## Предложенный отрывок
+-------+

Не прошло и недели после приезда поэта в Болдино, как он получил из Москвы нежное письмо от Натальи Николаевны. Невеста и ее матушка, очевидно, испугались разрыва и догадались, что Пушкин не прочь отказаться от своего «счастья». Поэту пришлось ответить невесте по-рыцарски: «Я у ваших ног… Мой почтительный поклон Наталье Ивановне… Я только счастлив там, где вы…»

Несколько иначе Пушкин писал П. А. Плетневу — в тот же день, 9 сентября: «Ты не можешь вообразить, как весело удрать от невесты да и засесть стихи писать…»

Пушкину пришлось прожить в Болдине не месяц, а целых три месяца. Началась холерная эпидемия. Поставлены были карантины. Из Болдина никак нельзя было попасть в Москву, по крайней мере по уверению Пушкина в его письмах к невесте. Эти письма написаны любезно, но про них можно сказать то же, что поэт сказал Вяземскому о письме своей невесты: «Она мне пишет очень милое, хотя бестемпераментное письмо». В пушкинских письмах к Наталье Николаевне нет ни малейшего признака влюбленности или страсти. Отец пишет Пушкину, что распространились слухи о том, будто свадьба сына расстроилась, но даже эти зловещие сплетни не очень волнуют поэта. Правда, Пушкин, сообщая об этом невесте, шутливо замечает: «Не достаточно ли этого, чтобы повеситься?» Но из контекста письма никак нельзя вывести заключение, что Пушкин в самом деле взволнован известием. Он уверяет Наталью Николаевну, что готов ехать в Москву хотя бы через Архангельск или Кяхту[955], но всё складывается так, что ему приходится сидеть в Болдине и писать стихи. Это величайшее счастье для русской поэзии. Невеста не подозревает вовсе, чем занят в деревне ее жених. А Пушкину и в голову не приходит делиться с нею своими замыслами и трудами. Она ревнует его к какой-то княгине Голицыной[956], к которой Пушкин заезжал, чтобы узнать возможный маршрут на Москву, и ему приходится объяснять, что эта его соседка толста, как вся семья Натальи Николаевны, включая и его, Пушкина, и поэтому она не должна внушать ревности. Потом Пушкин узнал, что москвичи покидают столицу. Невеста обижается на него и ничего не пишет. Он объясняет ее молчание тем, что Гончаровы уехали из Москвы. Но они никуда не уезжали, и Пушкин пишет письмо, не скрывая своего раздражения. Но все эти недоразумения — сущий вздор. Душа поэта занята совсем иным.

+-------+

## Строки данных
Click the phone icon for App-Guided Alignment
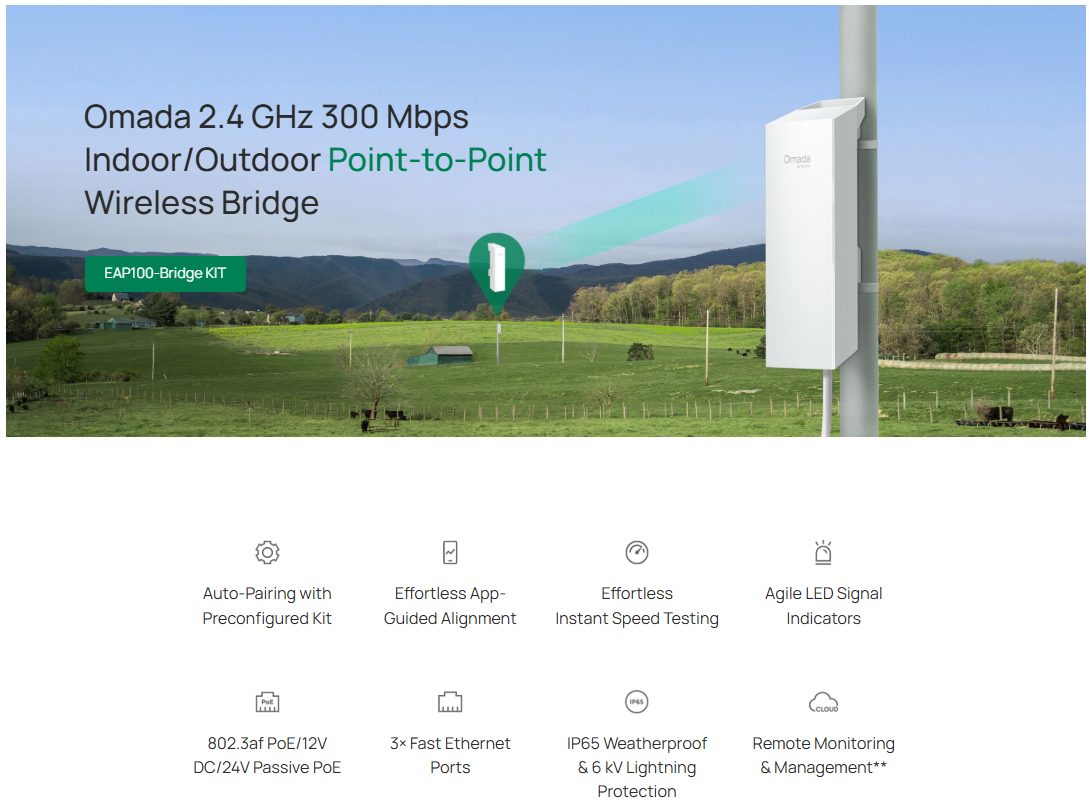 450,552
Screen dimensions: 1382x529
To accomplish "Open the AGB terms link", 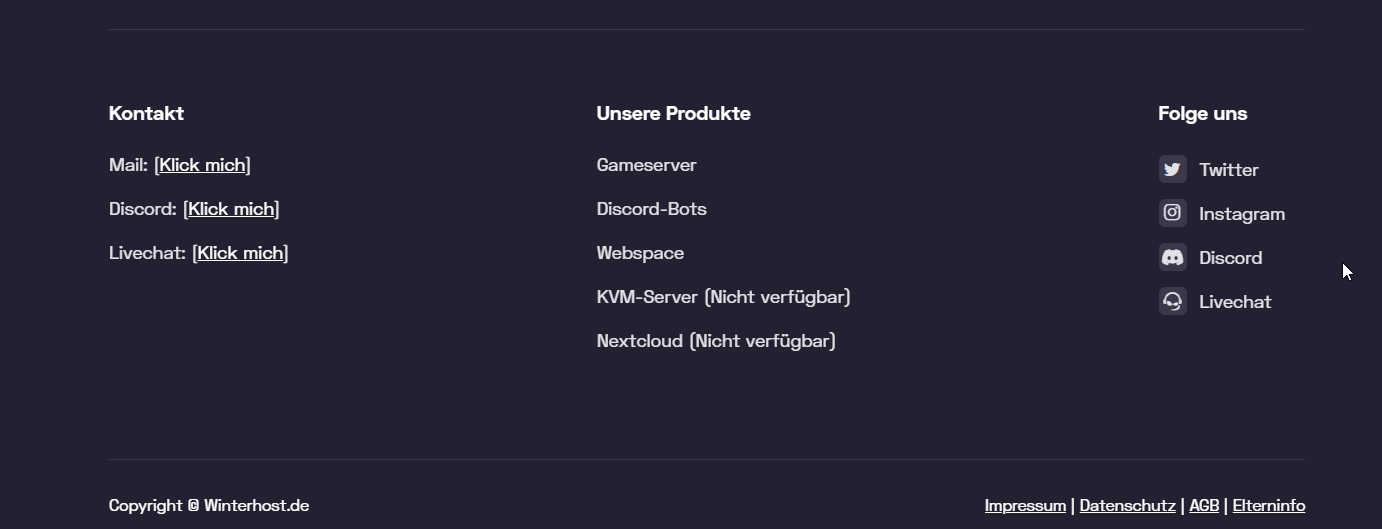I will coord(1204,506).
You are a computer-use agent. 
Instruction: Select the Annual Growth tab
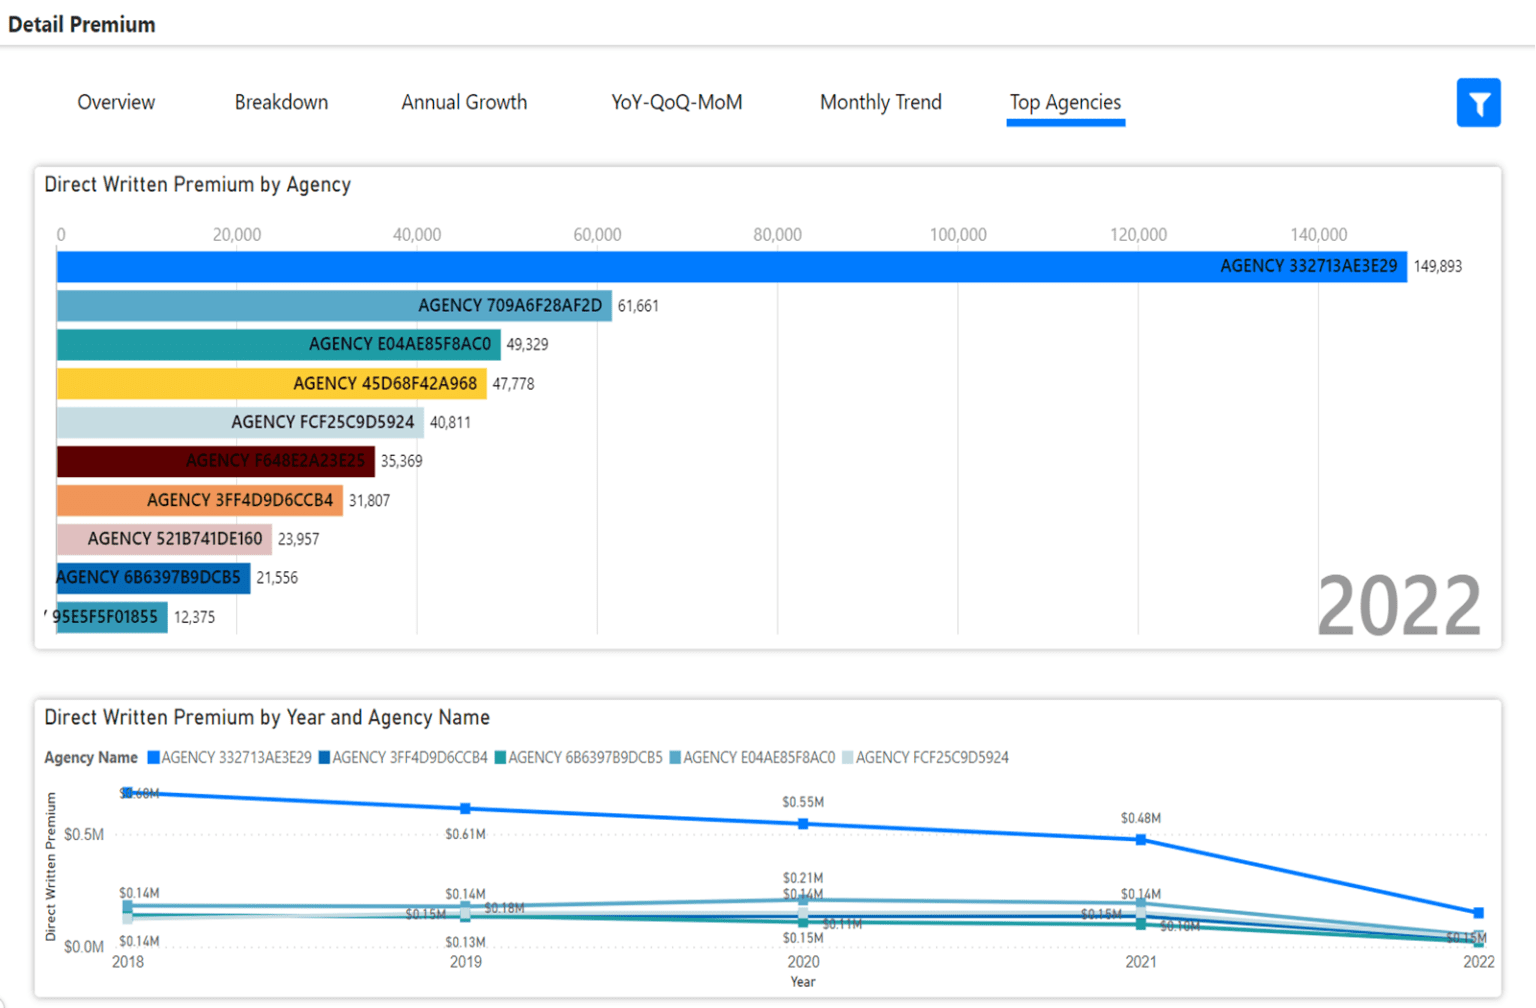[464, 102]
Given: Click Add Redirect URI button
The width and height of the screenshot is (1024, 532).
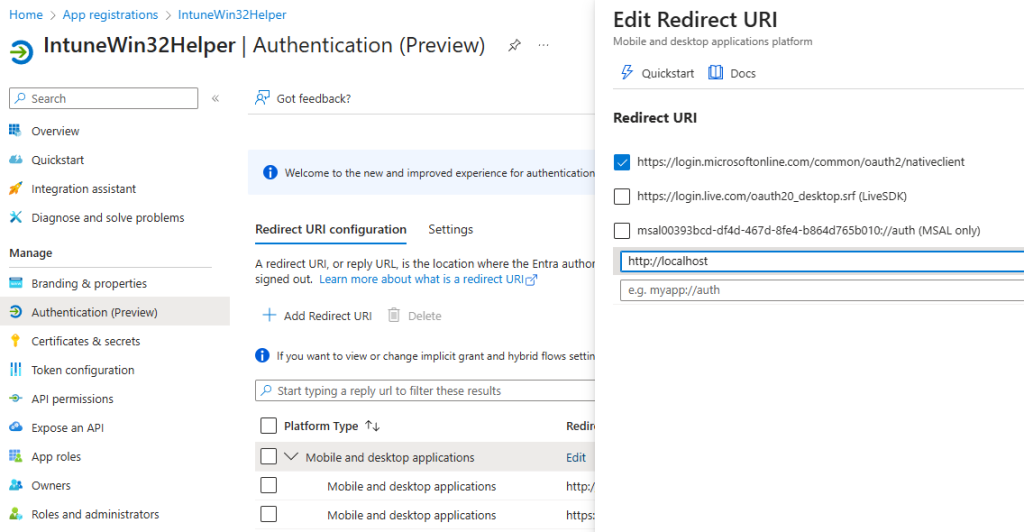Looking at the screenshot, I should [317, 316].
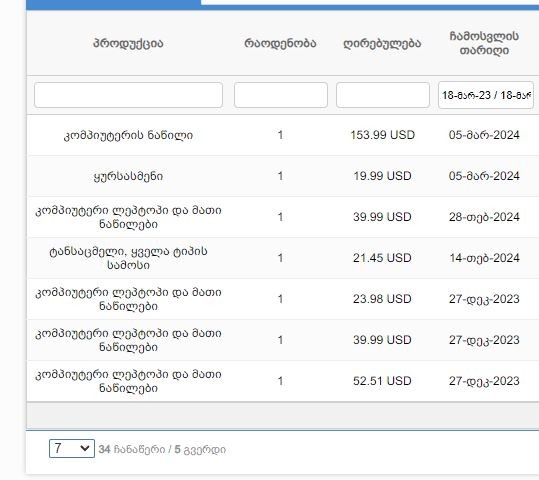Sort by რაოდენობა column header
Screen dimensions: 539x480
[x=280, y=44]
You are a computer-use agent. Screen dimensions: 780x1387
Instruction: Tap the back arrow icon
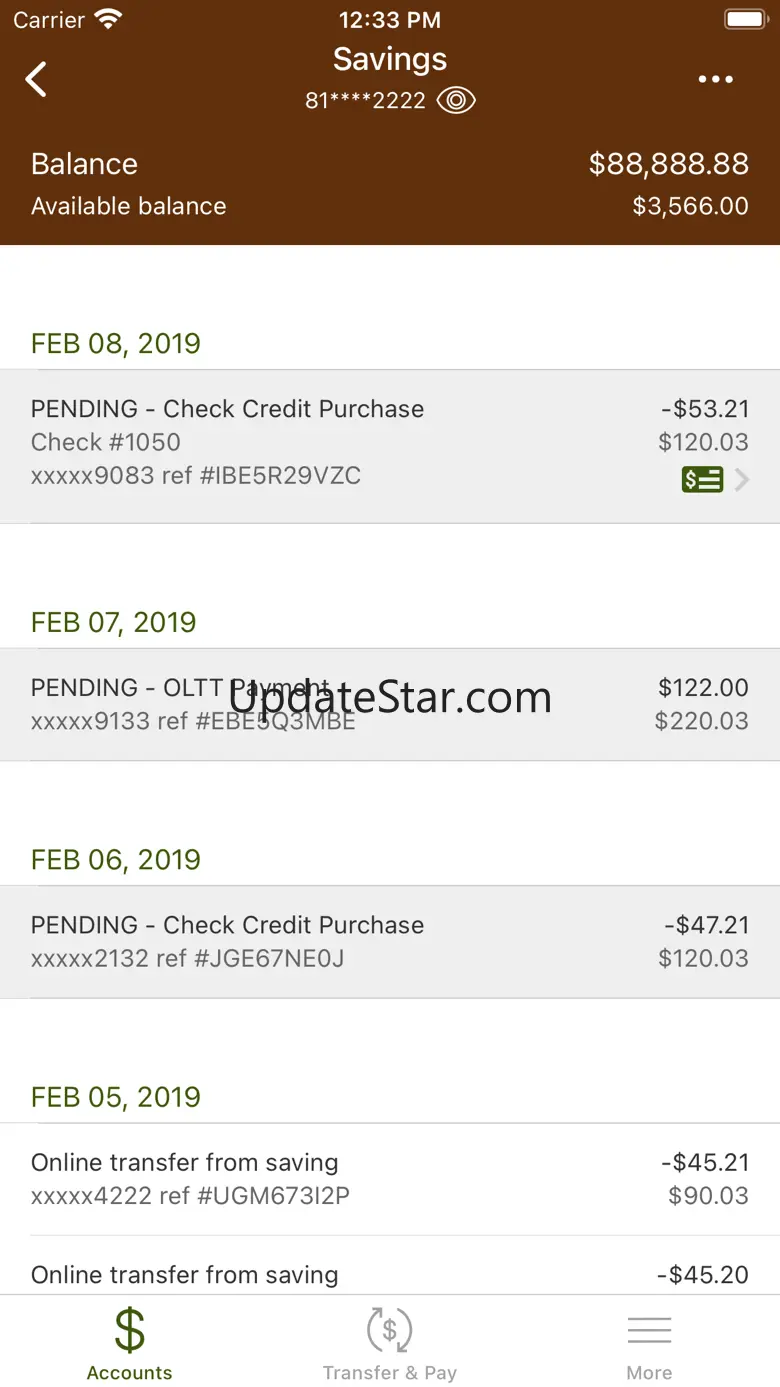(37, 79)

+-------+

## Суть задания
Сколько времени, согласно отрывку о Пушкине в Болдине, поэту пришлось там прожить? Строки никак не связаны с отрывком.

## Решение ниже
Не месяц, а целых три месяца.